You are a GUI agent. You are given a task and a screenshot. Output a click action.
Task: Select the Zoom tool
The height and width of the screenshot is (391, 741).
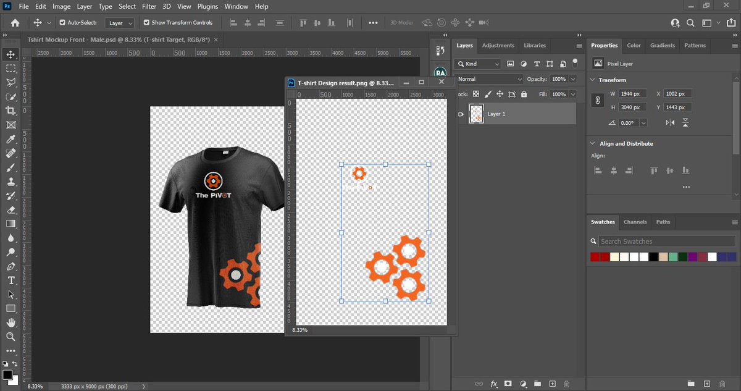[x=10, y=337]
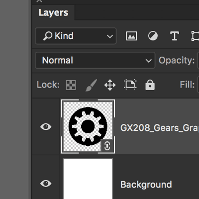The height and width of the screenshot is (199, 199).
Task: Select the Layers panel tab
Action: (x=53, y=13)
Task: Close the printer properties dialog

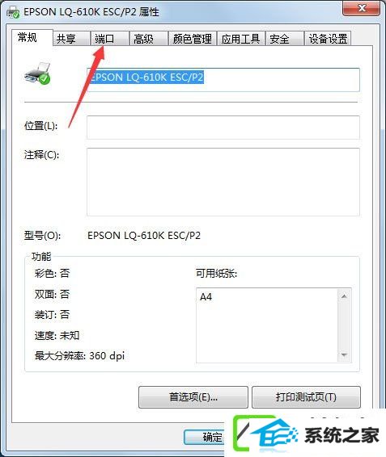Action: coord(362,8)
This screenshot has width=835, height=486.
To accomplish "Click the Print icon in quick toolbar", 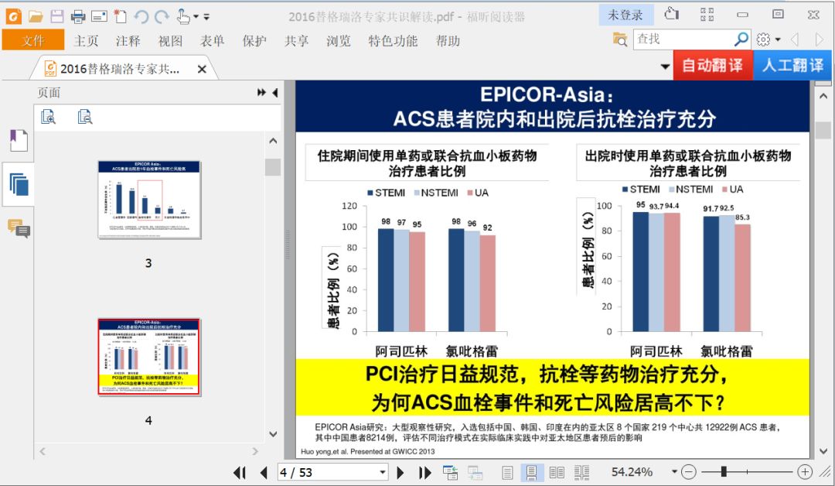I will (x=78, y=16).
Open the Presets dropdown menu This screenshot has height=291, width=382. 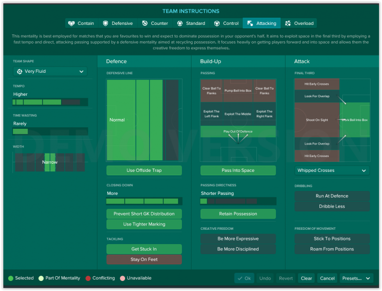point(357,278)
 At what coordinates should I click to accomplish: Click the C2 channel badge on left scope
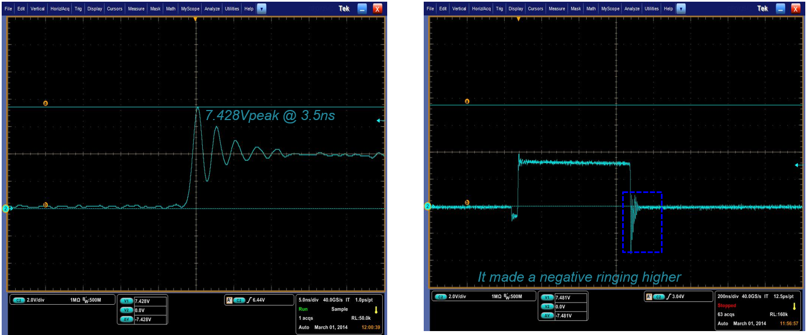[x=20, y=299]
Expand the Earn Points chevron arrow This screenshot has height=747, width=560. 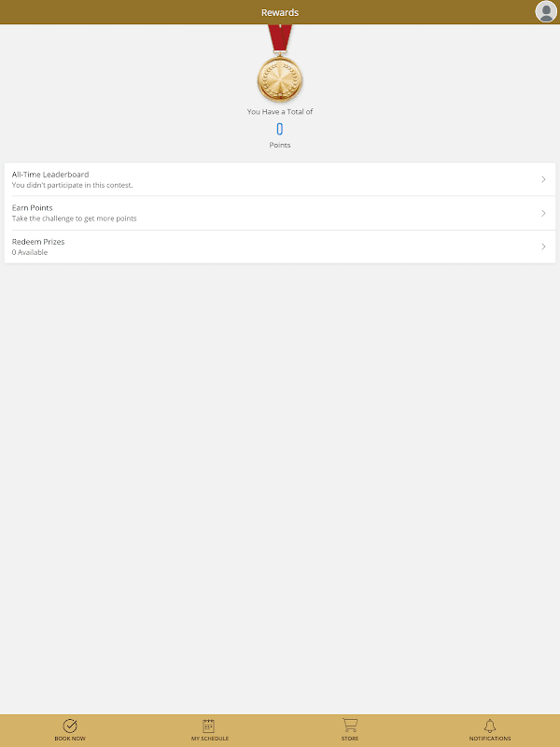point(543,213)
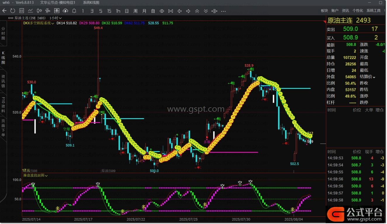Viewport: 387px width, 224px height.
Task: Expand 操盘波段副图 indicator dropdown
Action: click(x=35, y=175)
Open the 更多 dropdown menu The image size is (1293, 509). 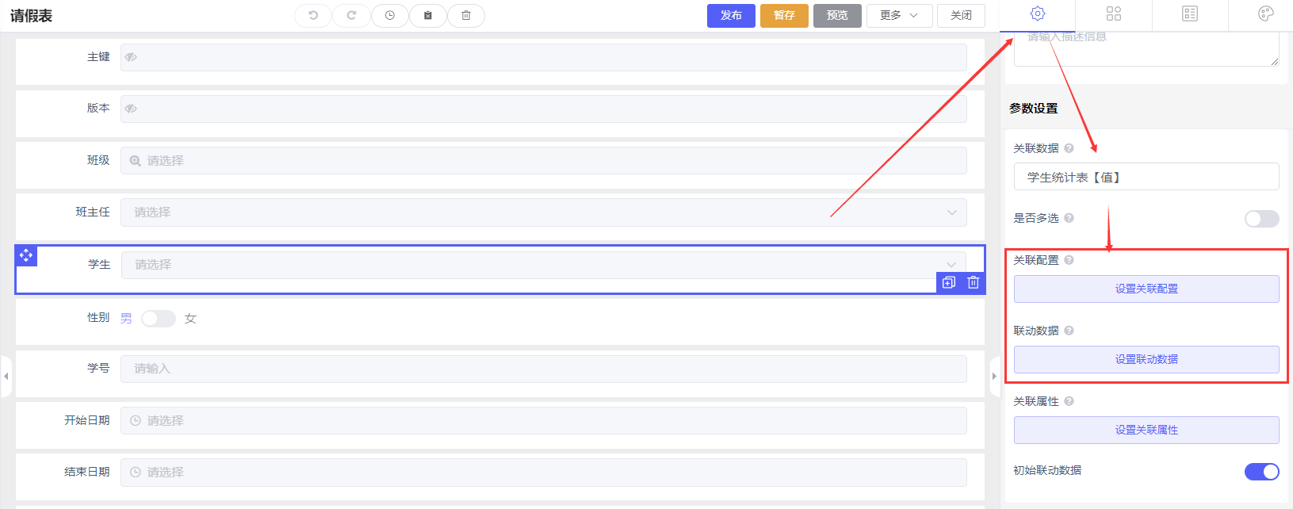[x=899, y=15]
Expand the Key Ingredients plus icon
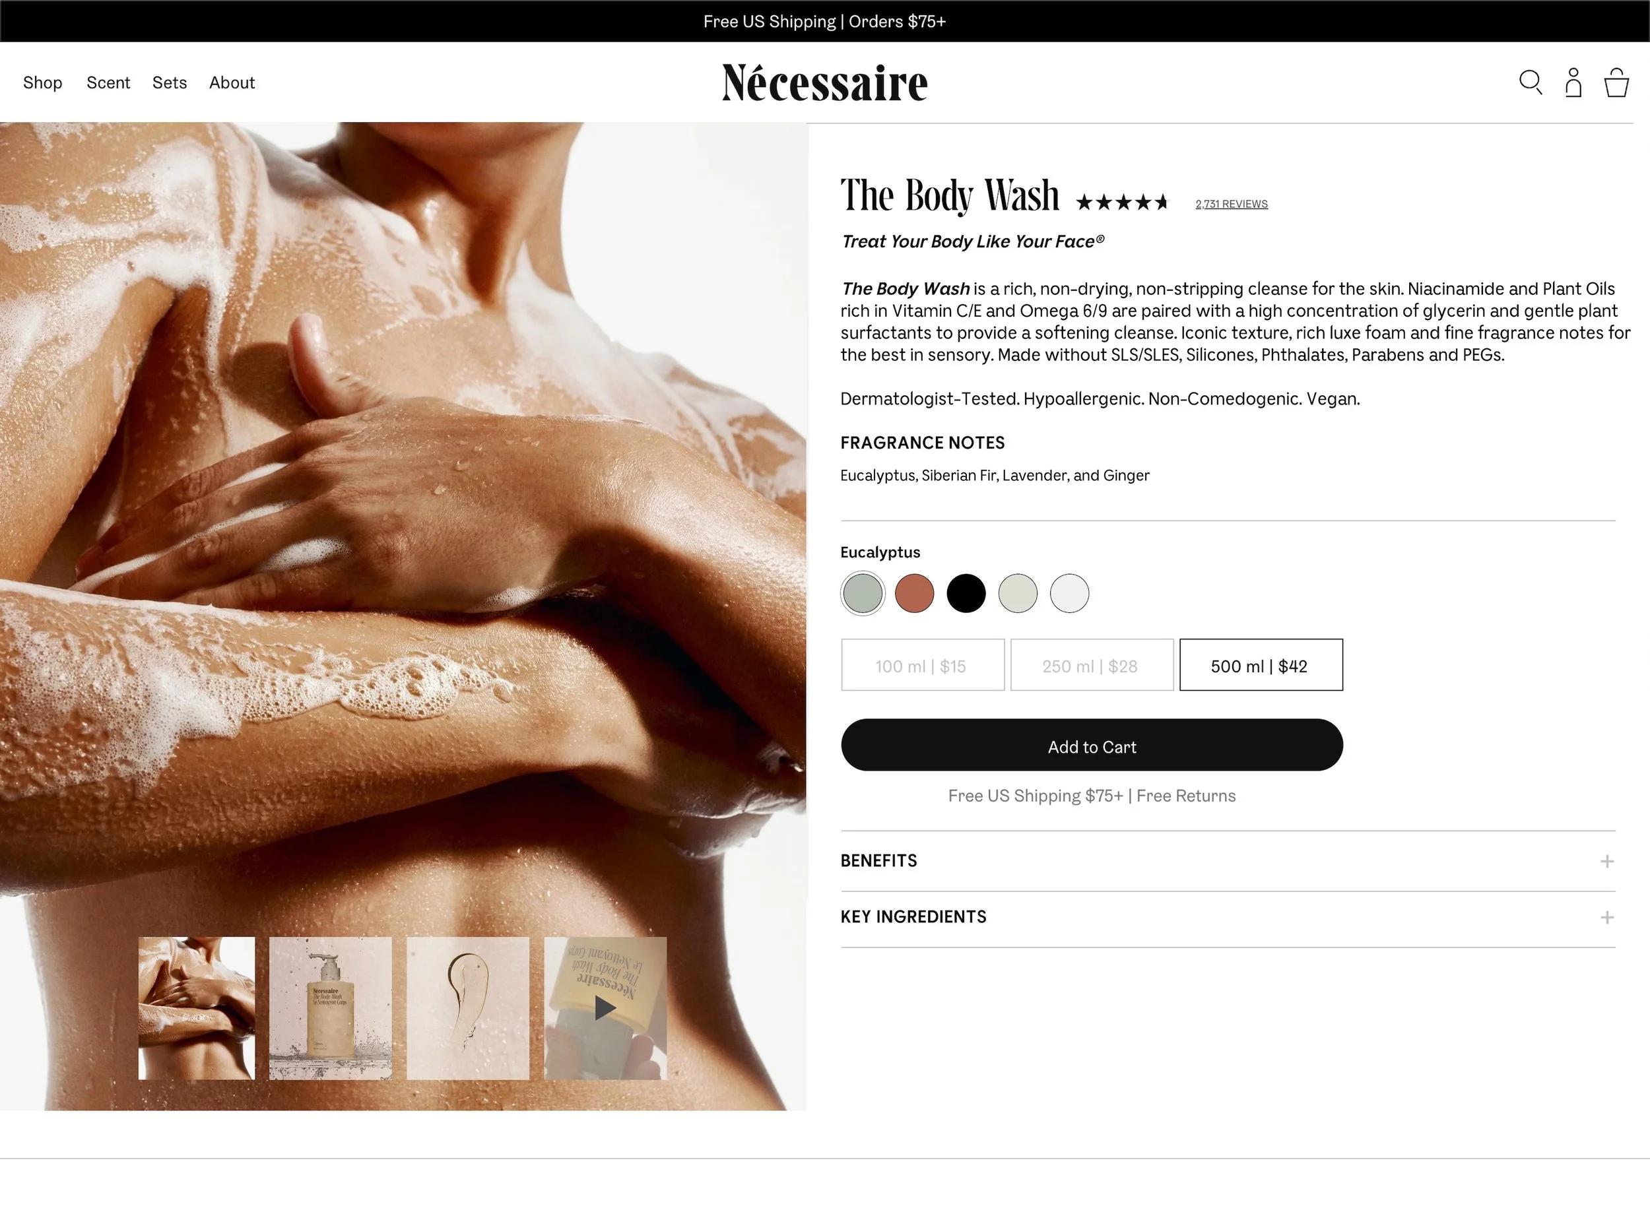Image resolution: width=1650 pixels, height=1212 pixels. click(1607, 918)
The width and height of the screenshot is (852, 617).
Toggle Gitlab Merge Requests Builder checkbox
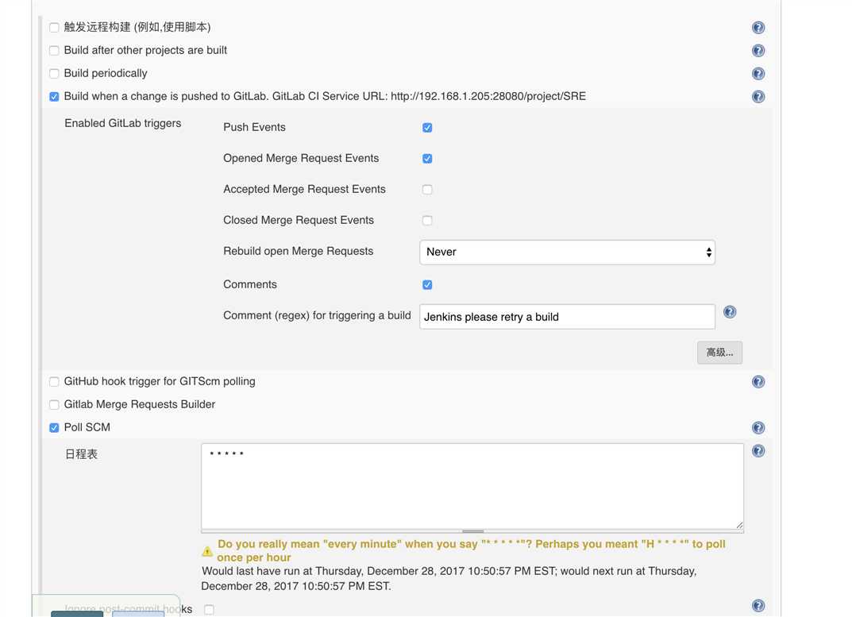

- **Exercise**
In the material above, the stretch from the line with "The height and width of the screenshot is (391, 741)." through the line with "This screenshot has width=835, height=486." is to be given again exactly, minus the pictures.

- **Exercise response**
The height and width of the screenshot is (391, 741).
[x=10, y=337]
The height and width of the screenshot is (199, 199).
Task: Select the Layers panel tab
Action: (x=53, y=13)
Task: Close the printer properties dialog

Action: coord(362,8)
This screenshot has width=835, height=486.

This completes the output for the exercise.